Of the many goals of health care reform, bringing down costs is the most obvious benefit for all Americans. A public plan would achieve savings from not only its bargaining power but its lack of having to pay dividends or exorbitant private-sector executive salaries. With an immediately recognizable national brand, a public plan’s marketing costs would be lower. Competition with this public plan would force private insurers to get their costs down and adhere strictly to regulations forbidding insurers from excluding customers with preexisting conditions or charging them higher rates.
Critics of the public plan worry, with some merit, that the government could decide to subsidize the public plan at the expense of private insurers, but that’s a fear that may never come to pass: All the current proposals guarantee an even playing field. And it’s ironic that private insurers would extol the benefits of the free market, because in many states there is precious little competition now. According to the American Medical Association, a single insurer covers 70 percent or more of people in nine states, while in at least 17 other states a single insurer covers at least 50 percent. Virtually all reform proposals include an individual mandate, forcing the nation’s 47 million uninsured people to buy insurance. Congress should feel mandated to ensure they have more than Tweedledee and Tweedledum – and in some places just Tweedledum – to pick from.
Opponents of a public plan are quick to point to Massachusetts as a state that has achieved near-universal coverage without a public plan. But Massachusetts has had a long history of consumer-friendly regulation of health insurance. All its major insurers are nonprofits, functioning much as a public plan would. If all states had an insurance market like Massachusetts’, no one would be talking about including a public plan in national legislation.
An alternative to a public plan favored by some Senate Democrats is a proliferation of the health cooperatives that already exist, especially in the West. The most successful function like nonprofit health-maintenance organizations with networks of providers who emphasize preventive care and don’t engage in the over-utilization of tests and procedures common among providers working on a fee-for-service basis.

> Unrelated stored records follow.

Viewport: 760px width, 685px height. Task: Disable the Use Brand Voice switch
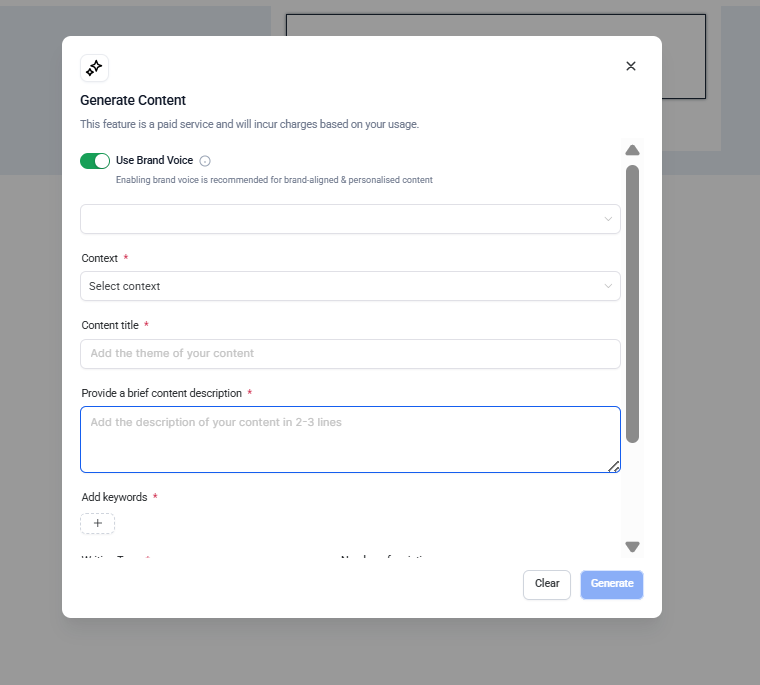(95, 161)
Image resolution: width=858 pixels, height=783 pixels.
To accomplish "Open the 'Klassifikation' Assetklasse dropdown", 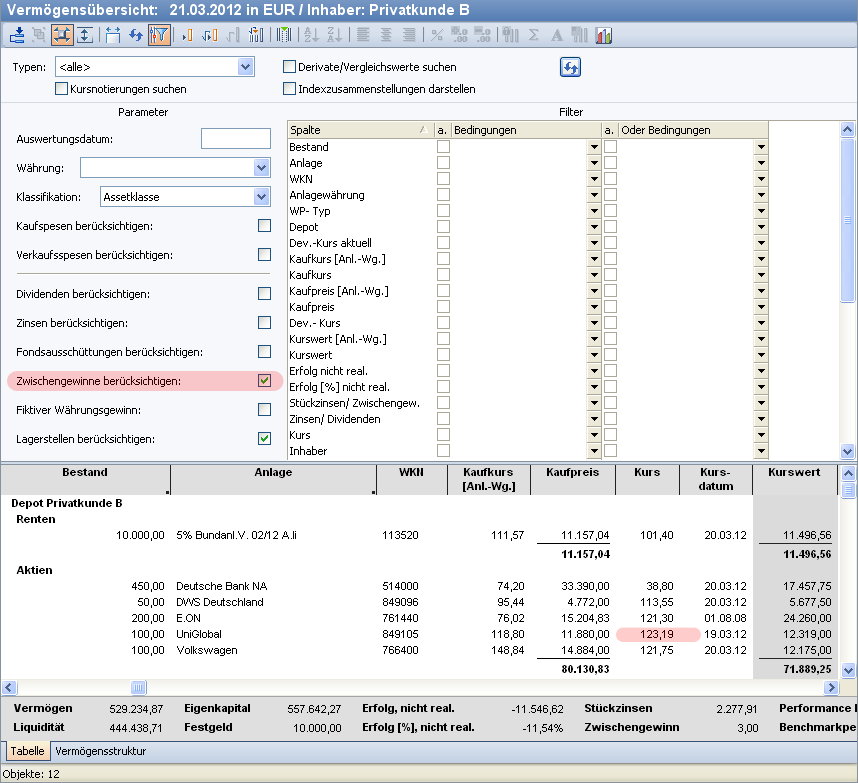I will point(262,197).
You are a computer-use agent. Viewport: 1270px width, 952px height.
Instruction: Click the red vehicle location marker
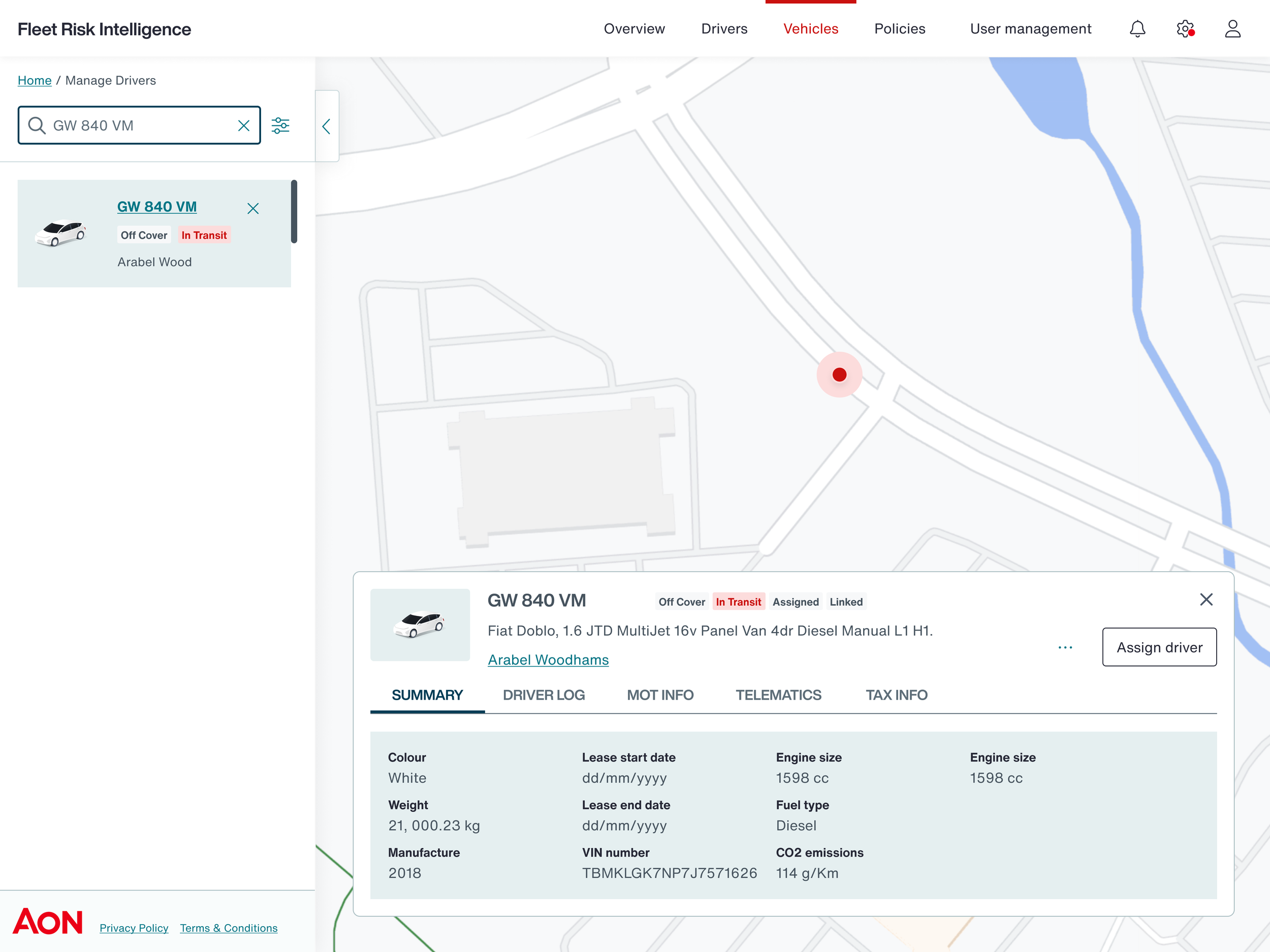coord(839,375)
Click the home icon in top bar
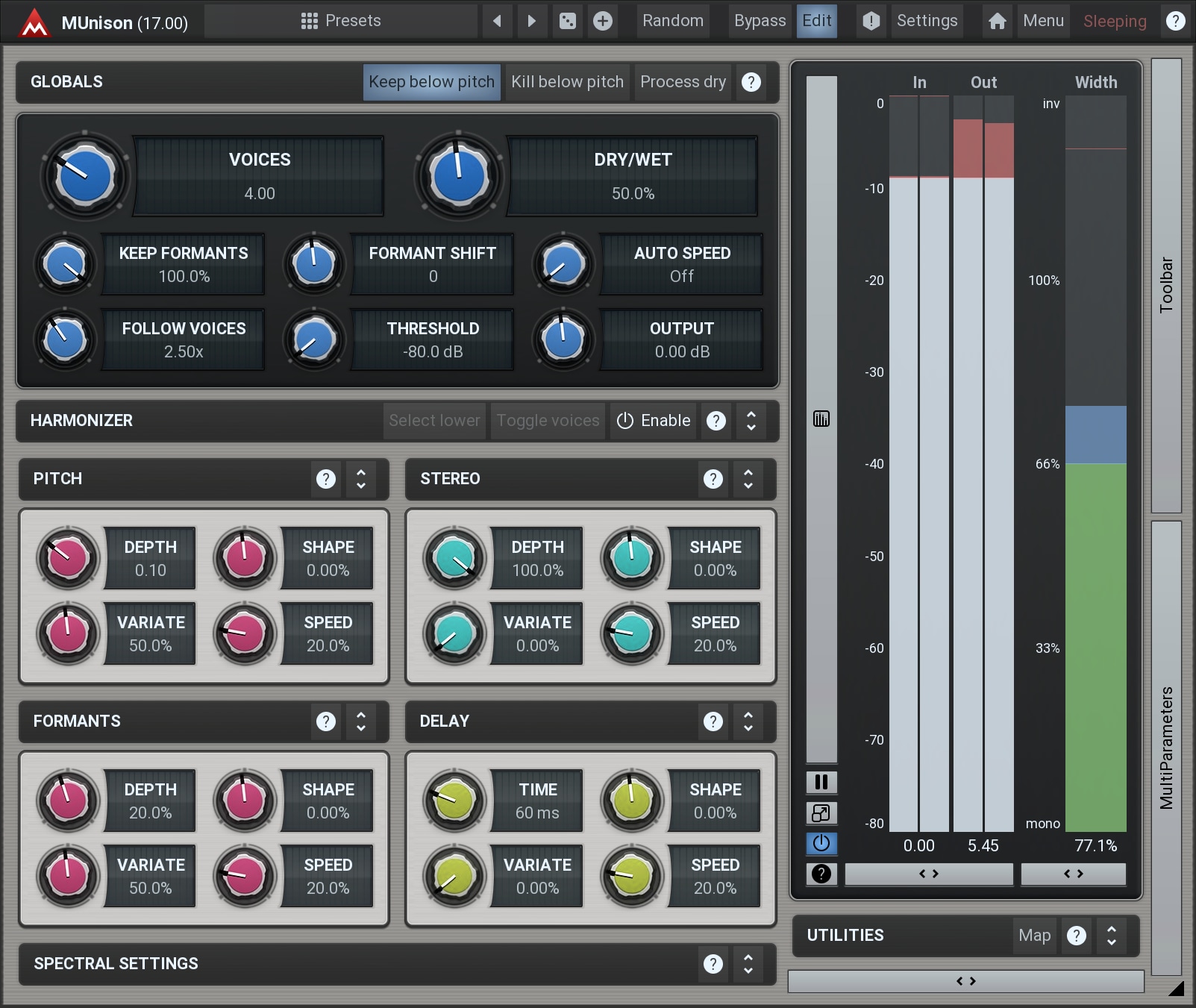Viewport: 1196px width, 1008px height. click(997, 21)
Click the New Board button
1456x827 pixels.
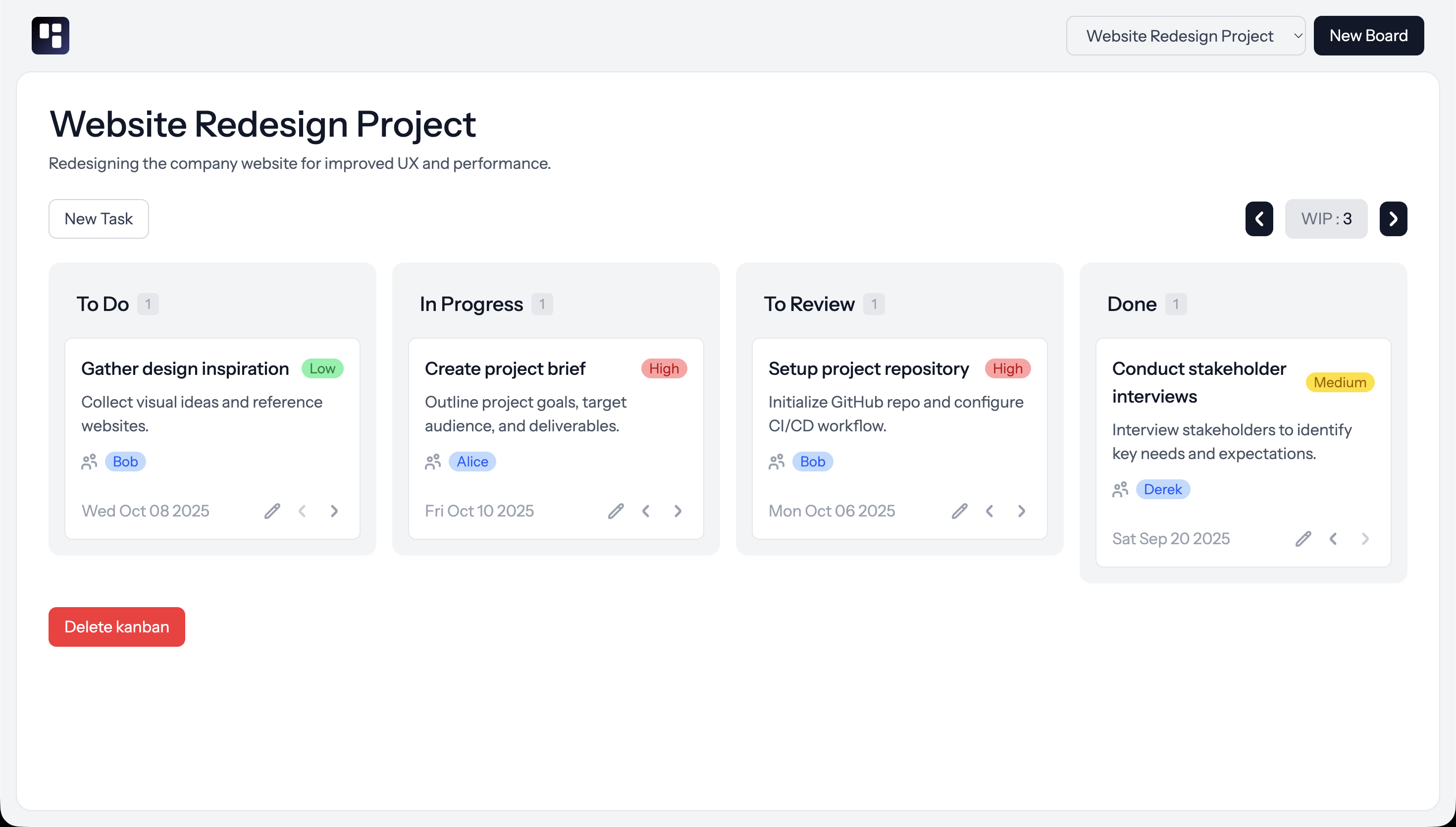(1368, 36)
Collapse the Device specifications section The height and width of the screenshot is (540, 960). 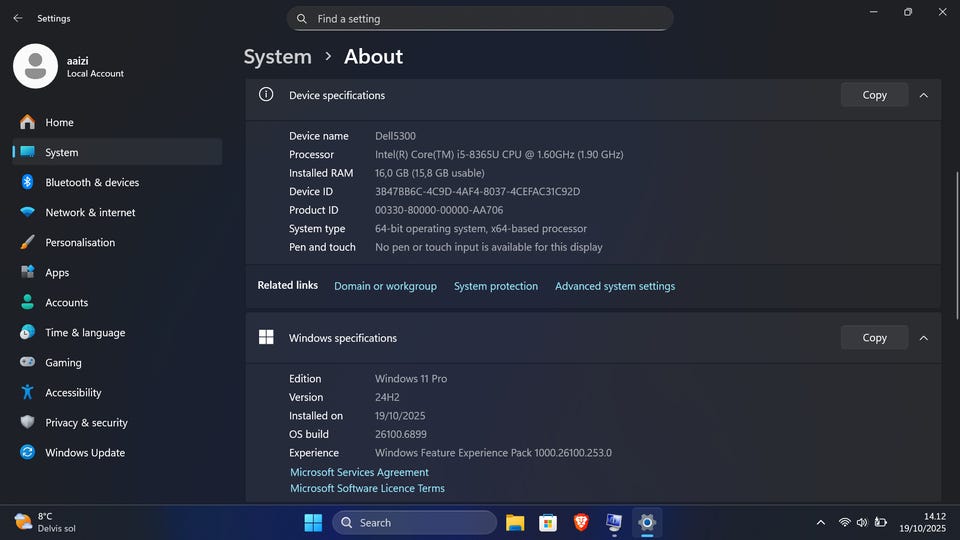tap(923, 95)
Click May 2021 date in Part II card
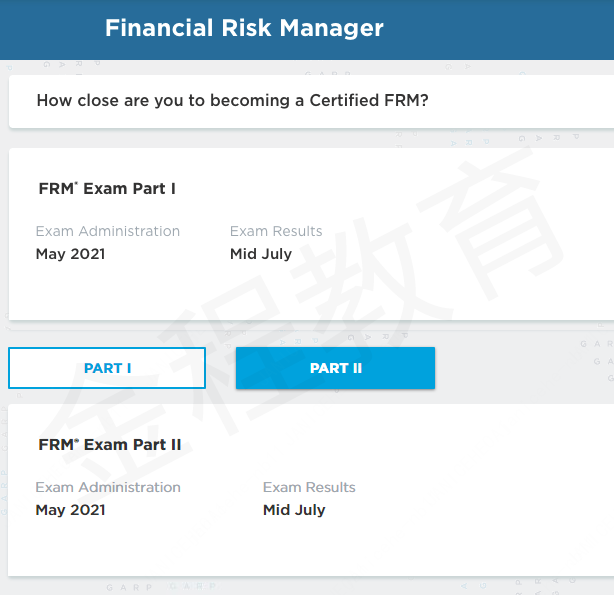Image resolution: width=614 pixels, height=595 pixels. [70, 510]
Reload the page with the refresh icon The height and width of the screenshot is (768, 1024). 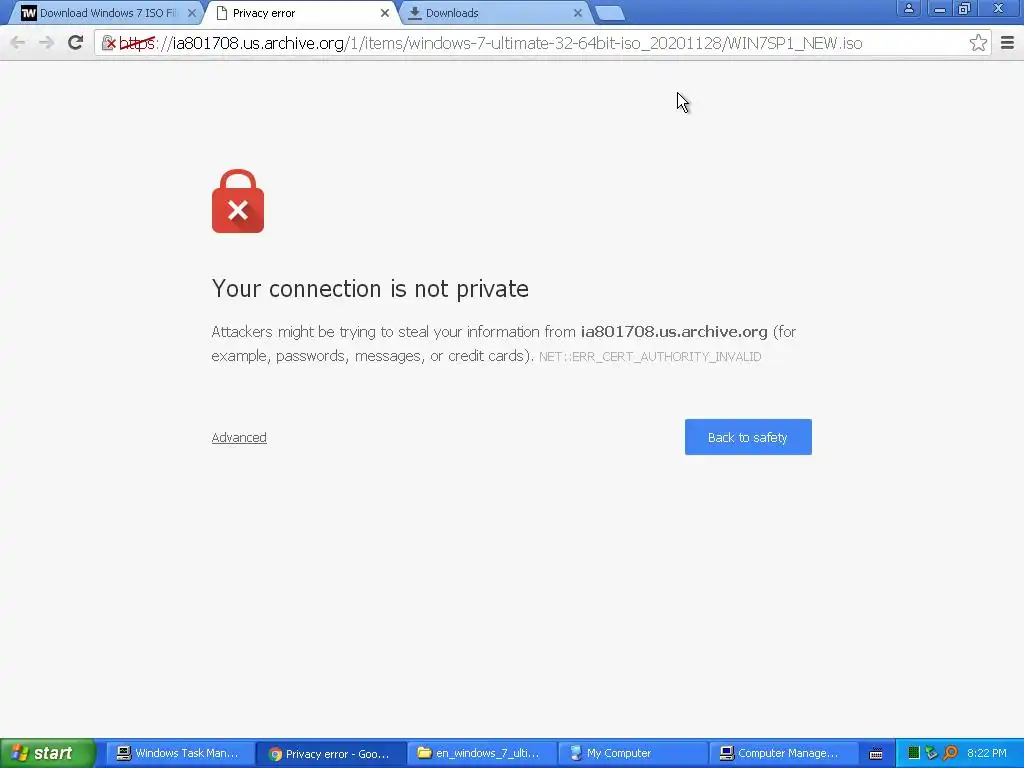coord(75,42)
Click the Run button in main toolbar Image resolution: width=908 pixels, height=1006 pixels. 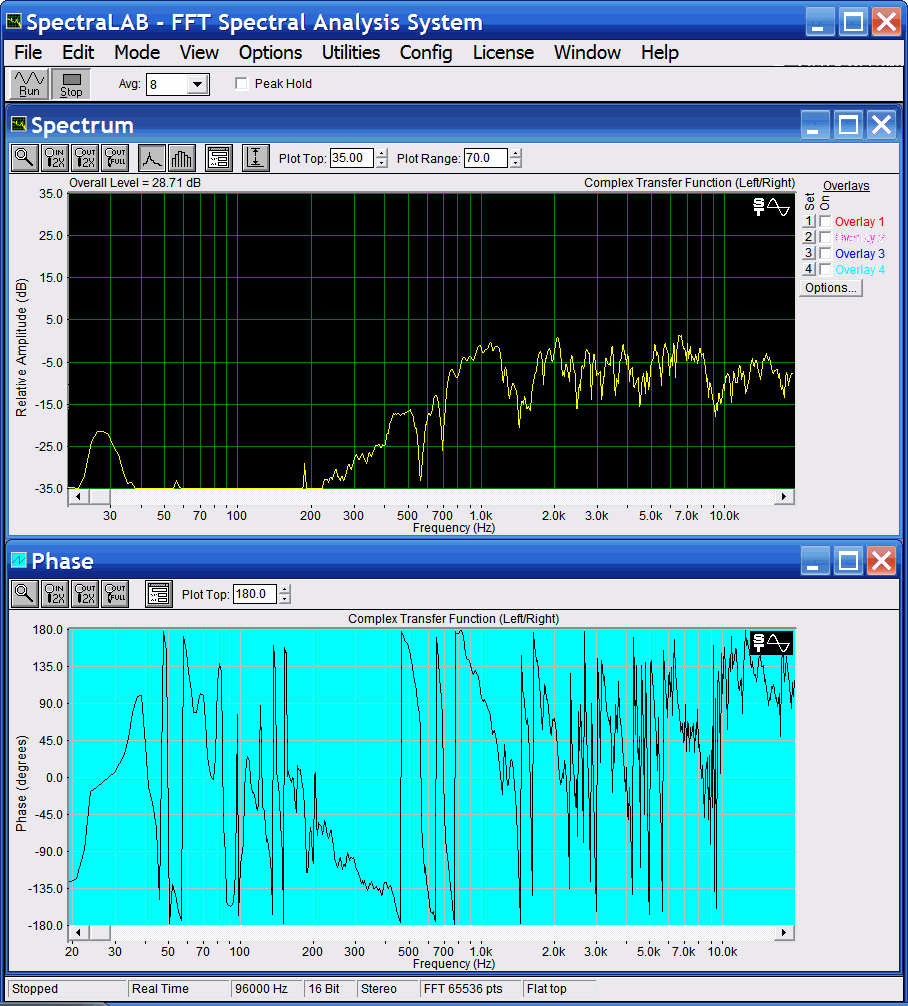[29, 84]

Such cooperatives resemble the “accountable care organizations’’ that a Massachusetts commission on health-payment reform recently recommended as an alternative to fee-for-service medicine here. By all means, Congress should support health cooperatives – one proposal calls for $6 billion for their start-up costs. But it is not at all clear that cooperatives could get started quickly enough to provide consumers with real choice. It is also difficult to imagine them gaining the market power to hold down costs as a national public plan could. Republicans are already slamming them as “Trojan horses’’ for a public plan, so making them a replacement for a public plan might not win Obama and the Democrats any bipartisan support.
Unless critics of a public plan can come up with a better way to control costs and ensure meaningful choice for the newly insured, Obama should stick to his guns on the public plan.